After NGINX 1.13.9 (just pushed to mainline today) you're able to have HTTP/2 server push out of the box by compiling it with the ngx_http_v2_module
.
If you're interested in the recent addition, this is the commit that added most of the functionality: hg.nginx.org: HTTP/2: server push.
Its use is relatively straightforward: add the http2_push_preload
directive to the server that is proxying Node and then from node make use of the Link
header (as described in the W3 spec - https://www.w3.org/TR/preload/#server-push-http-2) and then NGINX will do the job of sending the h2 frame that indicates a server push.

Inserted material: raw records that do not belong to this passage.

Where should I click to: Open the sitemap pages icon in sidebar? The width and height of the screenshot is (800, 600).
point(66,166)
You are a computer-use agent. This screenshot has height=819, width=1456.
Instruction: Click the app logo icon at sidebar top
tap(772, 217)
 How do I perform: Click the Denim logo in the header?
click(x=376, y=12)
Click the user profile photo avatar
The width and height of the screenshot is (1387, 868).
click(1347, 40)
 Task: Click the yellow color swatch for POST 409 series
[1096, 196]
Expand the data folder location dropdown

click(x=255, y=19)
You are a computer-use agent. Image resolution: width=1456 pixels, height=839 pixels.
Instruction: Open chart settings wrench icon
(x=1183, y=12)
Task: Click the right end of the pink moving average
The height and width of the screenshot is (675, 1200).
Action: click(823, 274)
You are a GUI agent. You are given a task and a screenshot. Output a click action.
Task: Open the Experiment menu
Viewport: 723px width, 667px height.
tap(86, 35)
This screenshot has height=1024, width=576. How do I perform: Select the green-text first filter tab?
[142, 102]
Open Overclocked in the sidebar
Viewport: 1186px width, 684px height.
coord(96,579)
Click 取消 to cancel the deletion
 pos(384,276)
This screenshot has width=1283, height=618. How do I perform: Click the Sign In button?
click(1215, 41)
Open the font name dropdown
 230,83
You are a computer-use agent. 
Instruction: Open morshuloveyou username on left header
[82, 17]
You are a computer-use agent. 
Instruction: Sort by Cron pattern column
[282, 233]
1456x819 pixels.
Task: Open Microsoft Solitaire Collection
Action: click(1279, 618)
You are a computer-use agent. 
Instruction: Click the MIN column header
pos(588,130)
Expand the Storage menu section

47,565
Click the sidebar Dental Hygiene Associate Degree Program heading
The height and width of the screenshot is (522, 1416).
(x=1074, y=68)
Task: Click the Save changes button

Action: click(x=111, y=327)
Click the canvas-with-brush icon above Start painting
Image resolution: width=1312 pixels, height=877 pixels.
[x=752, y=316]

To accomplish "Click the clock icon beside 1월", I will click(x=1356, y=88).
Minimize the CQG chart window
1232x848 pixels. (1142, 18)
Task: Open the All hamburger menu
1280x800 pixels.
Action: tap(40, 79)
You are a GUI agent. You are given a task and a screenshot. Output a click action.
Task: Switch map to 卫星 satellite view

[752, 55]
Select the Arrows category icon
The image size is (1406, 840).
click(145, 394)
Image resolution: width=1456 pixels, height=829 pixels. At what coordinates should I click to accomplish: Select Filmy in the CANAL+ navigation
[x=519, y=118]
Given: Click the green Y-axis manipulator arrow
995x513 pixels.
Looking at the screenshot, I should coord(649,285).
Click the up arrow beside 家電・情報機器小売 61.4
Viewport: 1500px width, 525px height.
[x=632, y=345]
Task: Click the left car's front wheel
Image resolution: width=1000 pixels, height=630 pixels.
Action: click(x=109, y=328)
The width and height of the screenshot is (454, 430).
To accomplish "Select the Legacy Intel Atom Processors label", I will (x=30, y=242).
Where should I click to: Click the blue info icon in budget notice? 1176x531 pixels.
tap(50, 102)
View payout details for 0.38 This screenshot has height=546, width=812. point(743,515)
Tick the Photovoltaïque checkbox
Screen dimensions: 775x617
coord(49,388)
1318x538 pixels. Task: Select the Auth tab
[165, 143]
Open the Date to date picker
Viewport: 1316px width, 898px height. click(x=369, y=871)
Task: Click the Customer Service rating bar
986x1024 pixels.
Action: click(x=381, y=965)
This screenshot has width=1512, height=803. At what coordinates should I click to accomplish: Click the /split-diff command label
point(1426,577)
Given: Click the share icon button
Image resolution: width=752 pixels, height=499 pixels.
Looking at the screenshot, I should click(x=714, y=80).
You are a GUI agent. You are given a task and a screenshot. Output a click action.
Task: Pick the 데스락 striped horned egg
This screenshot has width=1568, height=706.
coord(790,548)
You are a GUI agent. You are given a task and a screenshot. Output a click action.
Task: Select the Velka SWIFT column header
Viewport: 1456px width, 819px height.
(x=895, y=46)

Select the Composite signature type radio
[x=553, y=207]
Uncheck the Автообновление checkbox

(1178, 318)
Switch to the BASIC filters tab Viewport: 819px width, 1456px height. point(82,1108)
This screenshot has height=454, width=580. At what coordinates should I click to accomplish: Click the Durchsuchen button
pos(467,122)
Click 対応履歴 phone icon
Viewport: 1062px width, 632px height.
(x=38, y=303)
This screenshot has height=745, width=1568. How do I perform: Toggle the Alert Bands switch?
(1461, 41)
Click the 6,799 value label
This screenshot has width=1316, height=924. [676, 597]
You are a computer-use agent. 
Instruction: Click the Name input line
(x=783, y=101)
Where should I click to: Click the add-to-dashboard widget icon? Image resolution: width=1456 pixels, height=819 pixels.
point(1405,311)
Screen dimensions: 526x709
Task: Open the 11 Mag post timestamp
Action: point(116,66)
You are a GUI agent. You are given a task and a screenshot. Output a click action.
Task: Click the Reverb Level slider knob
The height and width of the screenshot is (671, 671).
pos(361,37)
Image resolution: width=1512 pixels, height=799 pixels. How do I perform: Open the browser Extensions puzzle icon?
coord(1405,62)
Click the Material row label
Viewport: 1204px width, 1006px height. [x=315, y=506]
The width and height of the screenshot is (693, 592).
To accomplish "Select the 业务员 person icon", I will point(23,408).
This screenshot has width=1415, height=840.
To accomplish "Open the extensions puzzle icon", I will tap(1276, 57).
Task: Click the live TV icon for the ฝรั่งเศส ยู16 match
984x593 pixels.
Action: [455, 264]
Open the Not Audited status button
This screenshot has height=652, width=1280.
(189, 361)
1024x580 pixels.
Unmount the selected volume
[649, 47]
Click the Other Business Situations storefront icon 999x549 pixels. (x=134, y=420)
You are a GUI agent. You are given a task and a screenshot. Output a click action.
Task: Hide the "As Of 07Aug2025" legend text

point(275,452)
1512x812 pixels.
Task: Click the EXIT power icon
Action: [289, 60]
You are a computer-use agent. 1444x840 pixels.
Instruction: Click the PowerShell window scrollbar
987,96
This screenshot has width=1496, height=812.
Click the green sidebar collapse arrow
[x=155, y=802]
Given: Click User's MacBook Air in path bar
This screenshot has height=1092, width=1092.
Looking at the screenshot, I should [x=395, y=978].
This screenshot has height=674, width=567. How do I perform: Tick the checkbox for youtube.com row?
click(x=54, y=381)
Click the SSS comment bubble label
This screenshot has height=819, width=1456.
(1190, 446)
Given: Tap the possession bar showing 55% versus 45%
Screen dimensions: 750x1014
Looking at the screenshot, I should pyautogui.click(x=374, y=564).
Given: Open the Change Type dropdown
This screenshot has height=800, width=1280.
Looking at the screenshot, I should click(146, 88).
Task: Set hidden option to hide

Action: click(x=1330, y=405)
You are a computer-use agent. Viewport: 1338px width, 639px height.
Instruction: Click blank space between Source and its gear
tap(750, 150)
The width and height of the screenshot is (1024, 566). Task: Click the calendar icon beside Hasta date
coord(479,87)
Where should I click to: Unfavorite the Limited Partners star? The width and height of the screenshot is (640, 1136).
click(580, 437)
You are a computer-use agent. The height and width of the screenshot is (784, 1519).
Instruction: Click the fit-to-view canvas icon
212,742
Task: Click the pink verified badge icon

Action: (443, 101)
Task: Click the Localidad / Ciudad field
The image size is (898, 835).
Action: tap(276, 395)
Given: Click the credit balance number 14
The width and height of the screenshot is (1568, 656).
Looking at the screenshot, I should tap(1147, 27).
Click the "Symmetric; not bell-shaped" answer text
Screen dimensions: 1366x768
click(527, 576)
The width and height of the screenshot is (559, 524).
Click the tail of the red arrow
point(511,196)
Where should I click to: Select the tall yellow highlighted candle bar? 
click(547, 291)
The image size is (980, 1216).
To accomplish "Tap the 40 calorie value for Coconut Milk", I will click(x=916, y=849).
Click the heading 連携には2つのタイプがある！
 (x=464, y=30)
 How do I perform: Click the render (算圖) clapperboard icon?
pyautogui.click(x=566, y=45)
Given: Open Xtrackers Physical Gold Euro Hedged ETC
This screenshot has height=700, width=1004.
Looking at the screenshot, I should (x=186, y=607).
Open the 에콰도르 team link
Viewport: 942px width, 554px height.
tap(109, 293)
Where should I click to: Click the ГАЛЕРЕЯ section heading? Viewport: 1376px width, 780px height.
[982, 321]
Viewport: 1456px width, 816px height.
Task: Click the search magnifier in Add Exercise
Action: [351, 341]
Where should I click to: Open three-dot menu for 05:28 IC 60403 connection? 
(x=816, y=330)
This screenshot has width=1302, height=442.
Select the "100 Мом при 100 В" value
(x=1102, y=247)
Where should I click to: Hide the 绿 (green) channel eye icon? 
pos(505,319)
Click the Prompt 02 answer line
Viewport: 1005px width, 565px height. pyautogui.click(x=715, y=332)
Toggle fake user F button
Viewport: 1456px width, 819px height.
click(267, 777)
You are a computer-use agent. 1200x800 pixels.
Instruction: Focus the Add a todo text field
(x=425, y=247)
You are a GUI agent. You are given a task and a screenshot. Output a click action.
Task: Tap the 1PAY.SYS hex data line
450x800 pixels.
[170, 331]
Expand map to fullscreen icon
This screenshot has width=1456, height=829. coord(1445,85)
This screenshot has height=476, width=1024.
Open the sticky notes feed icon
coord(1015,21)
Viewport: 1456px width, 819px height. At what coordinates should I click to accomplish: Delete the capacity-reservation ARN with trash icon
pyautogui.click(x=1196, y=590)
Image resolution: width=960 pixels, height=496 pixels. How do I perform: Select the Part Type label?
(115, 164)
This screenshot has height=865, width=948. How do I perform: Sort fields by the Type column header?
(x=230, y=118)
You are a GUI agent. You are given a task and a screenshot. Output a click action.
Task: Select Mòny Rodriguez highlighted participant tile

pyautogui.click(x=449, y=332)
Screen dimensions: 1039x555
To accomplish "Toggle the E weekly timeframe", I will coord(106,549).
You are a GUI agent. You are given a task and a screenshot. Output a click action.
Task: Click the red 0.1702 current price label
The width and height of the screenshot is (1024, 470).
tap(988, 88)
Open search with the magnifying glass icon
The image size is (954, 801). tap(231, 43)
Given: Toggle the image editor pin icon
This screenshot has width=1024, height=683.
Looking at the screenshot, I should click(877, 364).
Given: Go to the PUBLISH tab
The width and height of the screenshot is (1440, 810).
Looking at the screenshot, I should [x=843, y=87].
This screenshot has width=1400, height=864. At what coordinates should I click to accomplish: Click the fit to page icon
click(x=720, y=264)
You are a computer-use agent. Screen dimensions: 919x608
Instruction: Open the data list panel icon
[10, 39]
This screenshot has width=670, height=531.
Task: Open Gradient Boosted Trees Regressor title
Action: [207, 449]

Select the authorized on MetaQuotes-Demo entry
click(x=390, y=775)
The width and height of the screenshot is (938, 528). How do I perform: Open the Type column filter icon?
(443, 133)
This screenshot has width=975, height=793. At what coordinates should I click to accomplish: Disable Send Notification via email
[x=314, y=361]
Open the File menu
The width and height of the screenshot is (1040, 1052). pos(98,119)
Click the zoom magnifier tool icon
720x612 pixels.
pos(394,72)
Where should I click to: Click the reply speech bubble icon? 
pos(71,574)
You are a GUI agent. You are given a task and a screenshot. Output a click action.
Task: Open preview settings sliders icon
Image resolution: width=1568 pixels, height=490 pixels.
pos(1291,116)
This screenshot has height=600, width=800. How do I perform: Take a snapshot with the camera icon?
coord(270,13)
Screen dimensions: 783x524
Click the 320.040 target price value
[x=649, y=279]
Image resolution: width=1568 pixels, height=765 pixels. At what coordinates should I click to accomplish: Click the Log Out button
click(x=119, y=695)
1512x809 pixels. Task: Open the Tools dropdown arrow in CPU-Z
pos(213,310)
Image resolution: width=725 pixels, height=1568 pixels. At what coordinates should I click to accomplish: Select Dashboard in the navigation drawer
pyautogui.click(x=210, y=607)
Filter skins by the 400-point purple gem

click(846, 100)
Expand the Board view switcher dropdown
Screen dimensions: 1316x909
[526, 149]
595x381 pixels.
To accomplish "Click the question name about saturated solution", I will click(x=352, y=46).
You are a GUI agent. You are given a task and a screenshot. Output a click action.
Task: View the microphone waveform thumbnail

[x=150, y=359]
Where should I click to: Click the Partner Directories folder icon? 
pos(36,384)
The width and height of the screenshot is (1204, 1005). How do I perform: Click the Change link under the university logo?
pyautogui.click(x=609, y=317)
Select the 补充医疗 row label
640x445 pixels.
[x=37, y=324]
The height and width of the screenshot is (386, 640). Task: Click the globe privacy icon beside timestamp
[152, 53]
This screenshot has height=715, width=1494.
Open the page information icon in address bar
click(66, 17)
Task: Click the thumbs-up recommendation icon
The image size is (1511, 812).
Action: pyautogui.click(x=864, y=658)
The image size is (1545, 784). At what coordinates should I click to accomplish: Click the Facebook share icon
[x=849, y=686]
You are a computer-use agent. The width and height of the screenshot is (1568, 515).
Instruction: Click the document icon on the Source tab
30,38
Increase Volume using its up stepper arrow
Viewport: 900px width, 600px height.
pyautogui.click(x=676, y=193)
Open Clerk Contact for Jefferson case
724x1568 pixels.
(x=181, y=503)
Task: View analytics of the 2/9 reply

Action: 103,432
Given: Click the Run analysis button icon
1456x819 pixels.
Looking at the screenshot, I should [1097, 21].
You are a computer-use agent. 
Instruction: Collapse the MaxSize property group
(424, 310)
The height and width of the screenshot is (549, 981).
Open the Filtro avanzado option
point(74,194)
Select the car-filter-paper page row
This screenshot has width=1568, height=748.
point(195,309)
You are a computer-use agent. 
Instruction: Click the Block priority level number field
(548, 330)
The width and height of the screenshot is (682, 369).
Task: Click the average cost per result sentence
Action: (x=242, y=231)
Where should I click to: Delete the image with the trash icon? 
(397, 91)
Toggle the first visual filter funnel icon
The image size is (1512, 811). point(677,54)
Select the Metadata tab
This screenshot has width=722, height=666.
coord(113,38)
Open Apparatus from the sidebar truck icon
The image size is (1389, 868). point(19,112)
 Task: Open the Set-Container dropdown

For instance, assume that you have a /
endpoint that serves a regular index.html
but also pushes image.svg
to the client.
In NGINX you could configure an upstream server and then in the server configuration enable http2_push_preload
on the server configuration:
# Add an upstream server to proxy requests to.
upstream sample-http1 {
server localhost:8080;
}
server {
# Listen on port 8443 with http2 support on.
listen 8443 http2;
# Enable TLS such that we can have proper HTTP2
# support using browsers.
ssl on;
ssl_certificate certs/cert_example.com.pem;
ssl_certificate_key certs/key_example.com.pem;
# Enable support for using `Link` headers to indicate
# origin server push.
http2_push_preload on;
# Act as a reverse proxy for requests going to /proxy/*.
#
# Because we don't want to rewrite our endpoints in the
# Node app, rewrite the path such that `/proxy/lol` ends up
# as `/lol`.
location / {
proxy_pass http://sample-http1;
}
}
Then in the NodeJS app, you'd serve /
as you'd normally do but add an extra Link
header to the response:
response.setHeader('Link', '</image.svg>; rel=preload; as=image');
ps.: yeah, you'd keep those angle brackets; I do not mean that you should replace them.